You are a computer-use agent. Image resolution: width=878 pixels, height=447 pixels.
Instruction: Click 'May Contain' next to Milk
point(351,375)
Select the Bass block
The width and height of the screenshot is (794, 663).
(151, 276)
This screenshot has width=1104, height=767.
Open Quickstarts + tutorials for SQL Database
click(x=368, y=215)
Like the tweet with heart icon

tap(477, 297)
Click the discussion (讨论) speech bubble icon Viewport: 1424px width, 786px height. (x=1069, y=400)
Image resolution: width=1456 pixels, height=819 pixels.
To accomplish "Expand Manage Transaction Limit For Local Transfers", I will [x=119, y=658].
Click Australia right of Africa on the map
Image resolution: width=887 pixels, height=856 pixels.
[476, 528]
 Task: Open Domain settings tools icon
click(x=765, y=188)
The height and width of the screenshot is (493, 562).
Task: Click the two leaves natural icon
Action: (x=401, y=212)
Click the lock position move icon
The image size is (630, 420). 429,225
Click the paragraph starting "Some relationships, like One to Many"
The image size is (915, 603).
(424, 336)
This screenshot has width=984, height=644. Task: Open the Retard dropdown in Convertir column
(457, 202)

-- -- --

DIRECTIVE ▸
Copy the material above line for line, without changing anything.

RESPONSE TO THIS EXERCISE ▸
You are a computer-use agent. Image resolution: width=878 pixels, height=447 pixels.
Instruction: Click 'May Contain' next to Milk
point(351,375)
Select the Bass block
The width and height of the screenshot is (794, 663).
(151, 276)
This screenshot has width=1104, height=767.
Open Quickstarts + tutorials for SQL Database
click(x=368, y=215)
Like the tweet with heart icon

tap(477, 297)
Click the discussion (讨论) speech bubble icon Viewport: 1424px width, 786px height. (x=1069, y=400)
Image resolution: width=1456 pixels, height=819 pixels.
To accomplish "Expand Manage Transaction Limit For Local Transfers", I will [x=119, y=658].
Click Australia right of Africa on the map
Image resolution: width=887 pixels, height=856 pixels.
[476, 528]
 Task: Open Domain settings tools icon
click(x=765, y=188)
The height and width of the screenshot is (493, 562).
Task: Click the two leaves natural icon
Action: (x=401, y=212)
Click the lock position move icon
The image size is (630, 420). 429,225
Click the paragraph starting "Some relationships, like One to Many"
The image size is (915, 603).
(424, 336)
This screenshot has width=984, height=644. Task: Open the Retard dropdown in Convertir column
(457, 202)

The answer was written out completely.